DESCRIPTION OF THE TASK »
Copy the lines of the listing from the one containing "Istanbul (784, 75)" through the one containing "Health & Wellness (655, 127)", both included, without changing anything. Output only those lines.

►

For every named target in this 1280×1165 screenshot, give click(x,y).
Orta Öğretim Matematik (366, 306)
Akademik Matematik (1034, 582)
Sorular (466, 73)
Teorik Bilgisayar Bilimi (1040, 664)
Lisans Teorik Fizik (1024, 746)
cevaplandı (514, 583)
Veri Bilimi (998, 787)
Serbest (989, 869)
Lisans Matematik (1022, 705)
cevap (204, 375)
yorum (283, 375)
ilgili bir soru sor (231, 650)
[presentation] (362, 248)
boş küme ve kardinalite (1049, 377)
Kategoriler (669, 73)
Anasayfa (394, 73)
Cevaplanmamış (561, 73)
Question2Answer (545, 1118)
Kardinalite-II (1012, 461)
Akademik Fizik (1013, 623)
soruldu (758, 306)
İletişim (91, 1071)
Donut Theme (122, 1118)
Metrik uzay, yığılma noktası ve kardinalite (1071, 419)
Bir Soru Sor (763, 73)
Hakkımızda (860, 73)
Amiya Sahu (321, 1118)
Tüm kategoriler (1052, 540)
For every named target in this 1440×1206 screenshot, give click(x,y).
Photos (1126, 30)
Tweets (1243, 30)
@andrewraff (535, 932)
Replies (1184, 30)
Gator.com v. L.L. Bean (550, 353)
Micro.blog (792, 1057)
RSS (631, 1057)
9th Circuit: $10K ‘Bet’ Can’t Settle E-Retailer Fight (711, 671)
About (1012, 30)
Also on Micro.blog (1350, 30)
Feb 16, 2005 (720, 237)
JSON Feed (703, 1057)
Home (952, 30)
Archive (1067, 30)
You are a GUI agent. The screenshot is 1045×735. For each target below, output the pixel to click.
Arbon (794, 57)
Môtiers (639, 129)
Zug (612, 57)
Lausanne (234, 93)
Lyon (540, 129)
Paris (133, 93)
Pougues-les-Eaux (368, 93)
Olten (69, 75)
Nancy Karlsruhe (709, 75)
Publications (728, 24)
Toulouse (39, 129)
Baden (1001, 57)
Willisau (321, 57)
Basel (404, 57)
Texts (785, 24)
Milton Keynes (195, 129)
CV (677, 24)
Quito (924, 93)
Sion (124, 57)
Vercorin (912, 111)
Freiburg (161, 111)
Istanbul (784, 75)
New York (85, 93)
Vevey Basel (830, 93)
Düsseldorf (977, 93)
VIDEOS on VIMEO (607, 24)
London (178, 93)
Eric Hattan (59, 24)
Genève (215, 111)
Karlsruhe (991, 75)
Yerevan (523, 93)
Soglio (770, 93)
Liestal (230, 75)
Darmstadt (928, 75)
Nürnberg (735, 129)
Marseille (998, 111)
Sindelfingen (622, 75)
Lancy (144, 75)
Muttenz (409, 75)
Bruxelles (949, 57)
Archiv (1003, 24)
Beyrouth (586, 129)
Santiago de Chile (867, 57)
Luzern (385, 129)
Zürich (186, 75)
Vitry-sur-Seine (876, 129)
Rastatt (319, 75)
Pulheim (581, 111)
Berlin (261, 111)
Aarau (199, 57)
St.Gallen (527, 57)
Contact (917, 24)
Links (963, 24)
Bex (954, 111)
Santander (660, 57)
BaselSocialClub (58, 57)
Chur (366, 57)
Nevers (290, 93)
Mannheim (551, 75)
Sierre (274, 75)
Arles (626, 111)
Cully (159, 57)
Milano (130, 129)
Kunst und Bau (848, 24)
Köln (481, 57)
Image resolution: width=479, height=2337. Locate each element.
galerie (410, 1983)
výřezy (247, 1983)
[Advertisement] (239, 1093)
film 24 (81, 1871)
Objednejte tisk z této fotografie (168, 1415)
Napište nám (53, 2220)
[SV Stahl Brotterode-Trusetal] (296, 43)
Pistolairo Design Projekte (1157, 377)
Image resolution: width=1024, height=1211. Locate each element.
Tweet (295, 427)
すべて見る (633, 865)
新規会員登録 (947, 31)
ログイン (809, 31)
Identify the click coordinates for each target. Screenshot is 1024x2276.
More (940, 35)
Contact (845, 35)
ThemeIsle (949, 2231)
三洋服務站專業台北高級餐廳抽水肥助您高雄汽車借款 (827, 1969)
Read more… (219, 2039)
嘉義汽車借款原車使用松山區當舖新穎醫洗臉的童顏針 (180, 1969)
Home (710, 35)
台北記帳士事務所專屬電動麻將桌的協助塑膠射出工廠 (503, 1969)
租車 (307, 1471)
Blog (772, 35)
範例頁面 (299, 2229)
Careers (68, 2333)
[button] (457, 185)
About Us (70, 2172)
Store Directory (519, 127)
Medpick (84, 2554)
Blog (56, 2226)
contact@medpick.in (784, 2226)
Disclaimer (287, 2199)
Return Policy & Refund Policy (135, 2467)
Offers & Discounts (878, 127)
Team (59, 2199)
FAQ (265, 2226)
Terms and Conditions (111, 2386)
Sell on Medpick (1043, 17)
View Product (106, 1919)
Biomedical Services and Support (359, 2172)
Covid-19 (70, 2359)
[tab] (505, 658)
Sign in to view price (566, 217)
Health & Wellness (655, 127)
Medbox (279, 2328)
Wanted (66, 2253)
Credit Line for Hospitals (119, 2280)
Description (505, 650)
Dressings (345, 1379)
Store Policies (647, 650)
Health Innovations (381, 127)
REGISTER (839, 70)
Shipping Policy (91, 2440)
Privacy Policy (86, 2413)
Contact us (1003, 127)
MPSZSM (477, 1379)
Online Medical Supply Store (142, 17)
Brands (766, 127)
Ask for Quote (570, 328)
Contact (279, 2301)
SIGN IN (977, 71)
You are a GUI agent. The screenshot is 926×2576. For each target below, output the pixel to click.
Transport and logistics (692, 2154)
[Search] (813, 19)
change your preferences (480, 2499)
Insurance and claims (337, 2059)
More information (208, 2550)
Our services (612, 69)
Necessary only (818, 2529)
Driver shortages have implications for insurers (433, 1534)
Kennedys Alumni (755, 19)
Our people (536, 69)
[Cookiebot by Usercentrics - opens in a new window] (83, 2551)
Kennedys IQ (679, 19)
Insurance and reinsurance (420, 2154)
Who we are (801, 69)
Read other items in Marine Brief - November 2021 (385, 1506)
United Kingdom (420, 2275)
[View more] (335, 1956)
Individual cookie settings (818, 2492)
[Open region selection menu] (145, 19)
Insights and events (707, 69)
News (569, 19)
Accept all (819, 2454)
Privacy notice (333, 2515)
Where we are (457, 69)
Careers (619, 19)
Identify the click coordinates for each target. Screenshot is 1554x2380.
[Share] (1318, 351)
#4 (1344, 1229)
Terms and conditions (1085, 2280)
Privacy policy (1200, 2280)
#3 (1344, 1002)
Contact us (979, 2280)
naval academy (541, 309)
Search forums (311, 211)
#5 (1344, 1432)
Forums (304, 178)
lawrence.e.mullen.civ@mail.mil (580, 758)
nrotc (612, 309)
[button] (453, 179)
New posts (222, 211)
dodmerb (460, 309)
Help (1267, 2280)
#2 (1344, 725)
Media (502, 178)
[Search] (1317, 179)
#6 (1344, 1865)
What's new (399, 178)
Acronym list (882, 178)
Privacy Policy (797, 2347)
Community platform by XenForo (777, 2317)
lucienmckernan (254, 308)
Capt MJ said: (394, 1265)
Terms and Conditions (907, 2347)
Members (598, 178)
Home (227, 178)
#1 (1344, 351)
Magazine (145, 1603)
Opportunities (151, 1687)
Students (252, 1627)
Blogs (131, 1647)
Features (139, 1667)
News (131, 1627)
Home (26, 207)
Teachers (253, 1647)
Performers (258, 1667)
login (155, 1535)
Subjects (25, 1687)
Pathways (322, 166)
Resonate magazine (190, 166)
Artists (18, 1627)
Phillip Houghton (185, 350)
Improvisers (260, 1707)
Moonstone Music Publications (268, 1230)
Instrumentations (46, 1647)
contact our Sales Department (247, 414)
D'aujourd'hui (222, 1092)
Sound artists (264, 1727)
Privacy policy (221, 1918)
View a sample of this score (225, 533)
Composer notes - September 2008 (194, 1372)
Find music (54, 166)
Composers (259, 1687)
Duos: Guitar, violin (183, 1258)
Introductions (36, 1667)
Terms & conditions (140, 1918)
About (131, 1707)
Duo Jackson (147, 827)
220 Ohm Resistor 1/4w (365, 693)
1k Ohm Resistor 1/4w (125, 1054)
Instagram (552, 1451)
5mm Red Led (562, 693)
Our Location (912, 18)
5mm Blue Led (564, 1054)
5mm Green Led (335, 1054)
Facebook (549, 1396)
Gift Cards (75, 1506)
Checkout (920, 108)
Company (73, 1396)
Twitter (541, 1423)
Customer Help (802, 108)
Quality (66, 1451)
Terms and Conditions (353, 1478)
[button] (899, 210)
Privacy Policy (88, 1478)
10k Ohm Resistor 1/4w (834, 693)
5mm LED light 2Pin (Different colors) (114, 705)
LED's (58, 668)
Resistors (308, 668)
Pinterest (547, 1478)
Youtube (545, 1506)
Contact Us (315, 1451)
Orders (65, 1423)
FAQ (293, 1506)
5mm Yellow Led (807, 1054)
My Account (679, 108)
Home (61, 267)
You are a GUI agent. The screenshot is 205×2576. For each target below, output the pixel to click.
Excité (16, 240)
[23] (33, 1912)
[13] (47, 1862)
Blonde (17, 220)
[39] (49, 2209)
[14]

◄

OUTPUT OF THE EXERCISE »
Istanbul (784, 75)
New York (85, 93)
Vevey Basel (830, 93)
Düsseldorf (977, 93)
VIDEOS on VIMEO (607, 24)
London (178, 93)
Eric Hattan (59, 24)
Genève (215, 111)
Karlsruhe (991, 75)
Yerevan (523, 93)
Soglio (770, 93)
Liestal (230, 75)
Darmstadt (928, 75)
Nürnberg (735, 129)
Marseille (998, 111)
Sindelfingen (622, 75)
Lancy (144, 75)
Muttenz (409, 75)
Bruxelles (949, 57)
Archiv (1003, 24)
Beyrouth (586, 129)
Santiago de Chile (867, 57)
Luzern (385, 129)
Zürich (186, 75)
Vitry-sur-Seine (876, 129)
Rastatt (319, 75)
Pulheim (581, 111)
Berlin (261, 111)
Aarau (199, 57)
St.Gallen (527, 57)
Contact (917, 24)
Links (963, 24)
Bex (954, 111)
Santander (660, 57)
BaselSocialClub (58, 57)
Chur (366, 57)
Nevers (290, 93)
Mannheim (551, 75)
Sierre (274, 75)
Arles (626, 111)
Cully (159, 57)
Milano (130, 129)
Kunst und Bau (848, 24)
Köln (481, 57)
Image resolution: width=479, height=2337. Locate each element.
galerie (410, 1983)
výřezy (247, 1983)
[Advertisement] (239, 1093)
film 24 (81, 1871)
Objednejte tisk z této fotografie (168, 1415)
Napište nám (53, 2220)
[SV Stahl Brotterode-Trusetal] (296, 43)
Pistolairo Design Projekte (1157, 377)
Image resolution: width=1024, height=1211. Locate each element.
Tweet (295, 427)
すべて見る (633, 865)
新規会員登録 (947, 31)
ログイン (809, 31)
Identify the click coordinates for each target. Screenshot is 1024x2276.
More (940, 35)
Contact (845, 35)
ThemeIsle (949, 2231)
三洋服務站專業台北高級餐廳抽水肥助您高雄汽車借款 (827, 1969)
Read more… (219, 2039)
嘉義汽車借款原車使用松山區當舖新穎醫洗臉的童顏針 (180, 1969)
Home (710, 35)
台北記帳士事務所專屬電動麻將桌的協助塑膠射出工廠 (503, 1969)
租車 (307, 1471)
Blog (772, 35)
範例頁面 (299, 2229)
Careers (68, 2333)
[button] (457, 185)
About Us (70, 2172)
Store Directory (519, 127)
Medpick (84, 2554)
Blog (56, 2226)
contact@medpick.in (784, 2226)
Disclaimer (287, 2199)
Return Policy & Refund Policy (135, 2467)
Offers & Discounts (878, 127)
Team (59, 2199)
FAQ (265, 2226)
Terms and Conditions (111, 2386)
Sell on Medpick (1043, 17)
View Product (106, 1919)
Biomedical Services and Support (359, 2172)
Covid-19 (70, 2359)
[tab] (505, 658)
Sign in to view price (566, 217)
Health & Wellness (655, 127)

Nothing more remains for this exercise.